SET PROBLEM: Rewrite the entries below, putting "desktop automation agent" wherever "computer-use agent" appears and keeping every other character the same.

▼

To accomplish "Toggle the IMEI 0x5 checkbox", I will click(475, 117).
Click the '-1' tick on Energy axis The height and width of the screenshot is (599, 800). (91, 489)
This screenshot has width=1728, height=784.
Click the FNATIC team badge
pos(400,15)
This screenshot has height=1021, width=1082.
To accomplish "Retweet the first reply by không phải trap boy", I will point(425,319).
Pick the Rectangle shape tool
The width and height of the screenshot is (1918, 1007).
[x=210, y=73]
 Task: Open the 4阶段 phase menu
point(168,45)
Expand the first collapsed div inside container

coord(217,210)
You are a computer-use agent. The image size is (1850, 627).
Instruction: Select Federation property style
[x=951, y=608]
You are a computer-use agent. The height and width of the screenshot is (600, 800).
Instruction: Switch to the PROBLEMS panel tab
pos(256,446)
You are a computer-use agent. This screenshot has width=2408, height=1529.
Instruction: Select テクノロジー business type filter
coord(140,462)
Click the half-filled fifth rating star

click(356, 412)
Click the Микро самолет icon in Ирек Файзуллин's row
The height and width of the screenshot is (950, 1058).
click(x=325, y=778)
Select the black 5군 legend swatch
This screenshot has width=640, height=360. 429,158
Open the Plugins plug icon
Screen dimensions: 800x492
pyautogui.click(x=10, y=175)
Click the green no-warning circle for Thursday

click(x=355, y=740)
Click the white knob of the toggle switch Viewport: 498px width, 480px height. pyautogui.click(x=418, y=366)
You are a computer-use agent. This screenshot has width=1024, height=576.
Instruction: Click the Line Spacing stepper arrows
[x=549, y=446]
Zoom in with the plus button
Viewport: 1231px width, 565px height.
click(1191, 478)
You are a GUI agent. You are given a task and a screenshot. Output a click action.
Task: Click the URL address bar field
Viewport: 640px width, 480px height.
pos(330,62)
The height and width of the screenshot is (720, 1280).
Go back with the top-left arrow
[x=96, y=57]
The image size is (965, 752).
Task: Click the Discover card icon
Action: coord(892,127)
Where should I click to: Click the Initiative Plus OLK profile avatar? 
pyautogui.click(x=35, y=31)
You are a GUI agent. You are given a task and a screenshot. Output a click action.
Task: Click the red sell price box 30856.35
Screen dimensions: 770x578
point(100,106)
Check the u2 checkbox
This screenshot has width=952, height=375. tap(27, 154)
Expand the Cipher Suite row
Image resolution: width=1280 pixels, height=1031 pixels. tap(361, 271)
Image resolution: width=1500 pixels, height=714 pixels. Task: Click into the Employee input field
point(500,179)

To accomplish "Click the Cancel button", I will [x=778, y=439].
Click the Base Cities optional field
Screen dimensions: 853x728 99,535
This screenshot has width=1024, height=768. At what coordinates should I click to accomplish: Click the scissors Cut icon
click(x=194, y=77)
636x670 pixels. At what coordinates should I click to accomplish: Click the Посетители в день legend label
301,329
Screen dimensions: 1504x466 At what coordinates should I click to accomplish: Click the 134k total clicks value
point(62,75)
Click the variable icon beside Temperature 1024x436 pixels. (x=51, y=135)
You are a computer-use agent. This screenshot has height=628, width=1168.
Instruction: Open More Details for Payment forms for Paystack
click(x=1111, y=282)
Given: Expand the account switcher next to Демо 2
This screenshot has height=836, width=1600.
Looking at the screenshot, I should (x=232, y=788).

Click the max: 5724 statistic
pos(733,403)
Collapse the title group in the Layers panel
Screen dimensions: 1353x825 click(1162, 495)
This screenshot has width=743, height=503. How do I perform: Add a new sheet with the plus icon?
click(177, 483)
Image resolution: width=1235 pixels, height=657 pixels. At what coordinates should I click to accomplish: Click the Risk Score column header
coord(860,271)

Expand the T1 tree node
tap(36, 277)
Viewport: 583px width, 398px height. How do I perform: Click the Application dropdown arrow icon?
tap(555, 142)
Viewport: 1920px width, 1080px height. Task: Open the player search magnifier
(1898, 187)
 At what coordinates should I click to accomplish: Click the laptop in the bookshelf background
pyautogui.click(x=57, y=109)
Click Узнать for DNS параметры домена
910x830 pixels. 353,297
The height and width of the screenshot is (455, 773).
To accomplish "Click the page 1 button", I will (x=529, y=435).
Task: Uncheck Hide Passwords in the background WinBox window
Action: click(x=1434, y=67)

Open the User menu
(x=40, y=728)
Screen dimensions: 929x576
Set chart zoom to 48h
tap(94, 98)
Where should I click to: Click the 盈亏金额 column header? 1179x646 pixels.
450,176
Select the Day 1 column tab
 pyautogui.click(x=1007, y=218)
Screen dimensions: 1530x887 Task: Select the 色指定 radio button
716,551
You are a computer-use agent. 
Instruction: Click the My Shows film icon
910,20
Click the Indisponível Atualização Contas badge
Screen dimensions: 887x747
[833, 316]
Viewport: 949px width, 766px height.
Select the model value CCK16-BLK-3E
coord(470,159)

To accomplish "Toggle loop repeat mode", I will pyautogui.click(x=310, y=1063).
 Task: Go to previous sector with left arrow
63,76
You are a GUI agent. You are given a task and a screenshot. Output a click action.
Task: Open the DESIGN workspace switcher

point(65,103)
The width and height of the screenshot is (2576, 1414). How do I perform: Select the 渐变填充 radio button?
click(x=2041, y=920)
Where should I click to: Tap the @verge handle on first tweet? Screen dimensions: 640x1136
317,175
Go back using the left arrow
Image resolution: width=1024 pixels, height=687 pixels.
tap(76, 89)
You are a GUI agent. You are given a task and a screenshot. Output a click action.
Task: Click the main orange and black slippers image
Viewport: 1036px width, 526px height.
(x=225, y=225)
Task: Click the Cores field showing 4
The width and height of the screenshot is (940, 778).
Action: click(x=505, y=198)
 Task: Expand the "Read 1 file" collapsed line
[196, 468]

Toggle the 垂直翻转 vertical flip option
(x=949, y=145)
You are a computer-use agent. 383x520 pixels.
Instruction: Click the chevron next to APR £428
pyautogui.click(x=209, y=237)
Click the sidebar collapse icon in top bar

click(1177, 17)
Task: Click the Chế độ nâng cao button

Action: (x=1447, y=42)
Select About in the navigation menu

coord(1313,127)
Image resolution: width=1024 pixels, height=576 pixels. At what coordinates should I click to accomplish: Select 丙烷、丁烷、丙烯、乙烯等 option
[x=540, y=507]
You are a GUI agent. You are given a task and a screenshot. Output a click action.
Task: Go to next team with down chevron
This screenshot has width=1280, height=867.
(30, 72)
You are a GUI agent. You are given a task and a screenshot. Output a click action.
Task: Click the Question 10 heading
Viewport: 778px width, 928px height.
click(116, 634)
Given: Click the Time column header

▲

SOLUTION TO THIS EXERCISE:
To accomplish "Toggle the IMEI 0x5 checkbox", I will click(475, 117).
Click the '-1' tick on Energy axis The height and width of the screenshot is (599, 800). (91, 489)
This screenshot has width=1728, height=784.
Click the FNATIC team badge
pos(400,15)
This screenshot has height=1021, width=1082.
To accomplish "Retweet the first reply by không phải trap boy", I will point(425,319).
Pick the Rectangle shape tool
The width and height of the screenshot is (1918, 1007).
[x=210, y=73]
 Task: Open the 4阶段 phase menu
point(168,45)
Expand the first collapsed div inside container

coord(217,210)
You are a desktop automation agent. The image size is (1850, 627).
Instruction: Select Federation property style
[x=951, y=608]
You are a desktop automation agent. The height and width of the screenshot is (600, 800).
Instruction: Switch to the PROBLEMS panel tab
pos(256,446)
You are a desktop automation agent. This screenshot has width=2408, height=1529.
Instruction: Select テクノロジー business type filter
coord(140,462)
Click the half-filled fifth rating star

click(356, 412)
Click the Микро самолет icon in Ирек Файзуллин's row
The height and width of the screenshot is (950, 1058).
click(x=325, y=778)
Select the black 5군 legend swatch
This screenshot has width=640, height=360. 429,158
Open the Plugins plug icon
Screen dimensions: 800x492
pyautogui.click(x=10, y=175)
Click the green no-warning circle for Thursday

click(x=355, y=740)
Click the white knob of the toggle switch Viewport: 498px width, 480px height. pyautogui.click(x=418, y=366)
You are a desktop automation agent. This screenshot has width=1024, height=576.
Instruction: Click the Line Spacing stepper arrows
[x=549, y=446]
Zoom in with the plus button
Viewport: 1231px width, 565px height.
click(1191, 478)
You are a GUI agent. You are given a task and a screenshot. Output a click action.
Task: Click the URL address bar field
Viewport: 640px width, 480px height.
pos(330,62)
The height and width of the screenshot is (720, 1280).
Go back with the top-left arrow
[x=96, y=57]
The image size is (965, 752).
Task: Click the Discover card icon
Action: coord(892,127)
Where should I click to: Click the Initiative Plus OLK profile avatar? 
pyautogui.click(x=35, y=31)
You are a GUI agent. You are given a task and a screenshot. Output a click action.
Task: Click the red sell price box 30856.35
Screen dimensions: 770x578
point(100,106)
Check the u2 checkbox
This screenshot has width=952, height=375. tap(27, 154)
Expand the Cipher Suite row
Image resolution: width=1280 pixels, height=1031 pixels. tap(361, 271)
Image resolution: width=1500 pixels, height=714 pixels. Task: Click into the Employee input field
point(500,179)

To accomplish "Click the Cancel button", I will [x=778, y=439].
Click the Base Cities optional field
Screen dimensions: 853x728 99,535
This screenshot has width=1024, height=768. At what coordinates should I click to accomplish: Click the scissors Cut icon
click(x=194, y=77)
636x670 pixels. At what coordinates should I click to accomplish: Click the Посетители в день legend label
301,329
Screen dimensions: 1504x466 At what coordinates should I click to accomplish: Click the 134k total clicks value
point(62,75)
Click the variable icon beside Temperature 1024x436 pixels. (x=51, y=135)
You are a desktop automation agent. This screenshot has height=628, width=1168.
Instruction: Open More Details for Payment forms for Paystack
click(x=1111, y=282)
Given: Expand the account switcher next to Демо 2
This screenshot has height=836, width=1600.
Looking at the screenshot, I should (x=232, y=788).

Click the max: 5724 statistic
pos(733,403)
Collapse the title group in the Layers panel
Screen dimensions: 1353x825 click(1162, 495)
This screenshot has width=743, height=503. How do I perform: Add a new sheet with the plus icon?
click(177, 483)
Image resolution: width=1235 pixels, height=657 pixels. At what coordinates should I click to accomplish: Click the Risk Score column header
coord(860,271)

Expand the T1 tree node
tap(36, 277)
Viewport: 583px width, 398px height. How do I perform: Click the Application dropdown arrow icon?
tap(555, 142)
Viewport: 1920px width, 1080px height. Task: Open the player search magnifier
(1898, 187)
 At what coordinates should I click to accomplish: Click the laptop in the bookshelf background
pyautogui.click(x=57, y=109)
Click Узнать for DNS параметры домена
910x830 pixels. 353,297
The height and width of the screenshot is (455, 773).
To accomplish "Click the page 1 button", I will (x=529, y=435).
Task: Uncheck Hide Passwords in the background WinBox window
Action: click(x=1434, y=67)

Open the User menu
(x=40, y=728)
Screen dimensions: 929x576
Set chart zoom to 48h
tap(94, 98)
Where should I click to: Click the 盈亏金额 column header? 1179x646 pixels.
450,176
Select the Day 1 column tab
 pyautogui.click(x=1007, y=218)
Screen dimensions: 1530x887 Task: Select the 色指定 radio button
716,551
You are a desktop automation agent. 
Instruction: Click the My Shows film icon
910,20
Click the Indisponível Atualização Contas badge
Screen dimensions: 887x747
[833, 316]
Viewport: 949px width, 766px height.
Select the model value CCK16-BLK-3E
coord(470,159)

To accomplish "Toggle loop repeat mode", I will pyautogui.click(x=310, y=1063).
 Task: Go to previous sector with left arrow
63,76
You are a GUI agent. You are given a task and a screenshot. Output a click action.
Task: Open the DESIGN workspace switcher

point(65,103)
The width and height of the screenshot is (2576, 1414). How do I perform: Select the 渐变填充 radio button?
click(x=2041, y=920)
Where should I click to: Tap the @verge handle on first tweet? Screen dimensions: 640x1136
317,175
Go back using the left arrow
Image resolution: width=1024 pixels, height=687 pixels.
tap(76, 89)
You are a GUI agent. You are given a task and a screenshot. Output a click action.
Task: Click the main orange and black slippers image
Viewport: 1036px width, 526px height.
(x=225, y=225)
Task: Click the Cores field showing 4
The width and height of the screenshot is (940, 778).
Action: click(x=505, y=198)
 Task: Expand the "Read 1 file" collapsed line
[196, 468]

Toggle the 垂直翻转 vertical flip option
(x=949, y=145)
You are a desktop automation agent. 383x520 pixels.
Instruction: Click the chevron next to APR £428
pyautogui.click(x=209, y=237)
Click the sidebar collapse icon in top bar

click(1177, 17)
Task: Click the Chế độ nâng cao button

Action: (x=1447, y=42)
Select About in the navigation menu

coord(1313,127)
Image resolution: width=1024 pixels, height=576 pixels. At what coordinates should I click to accomplish: Select 丙烷、丁烷、丙烯、乙烯等 option
[x=540, y=507]
You are a GUI agent. You are given a task and a screenshot. Output a click action.
Task: Go to next team with down chevron
This screenshot has width=1280, height=867.
(30, 72)
You are a GUI agent. You are given a task and a screenshot. Output a click action.
Task: Click the Question 10 heading
Viewport: 778px width, 928px height.
click(116, 634)
Given: Click the Time column header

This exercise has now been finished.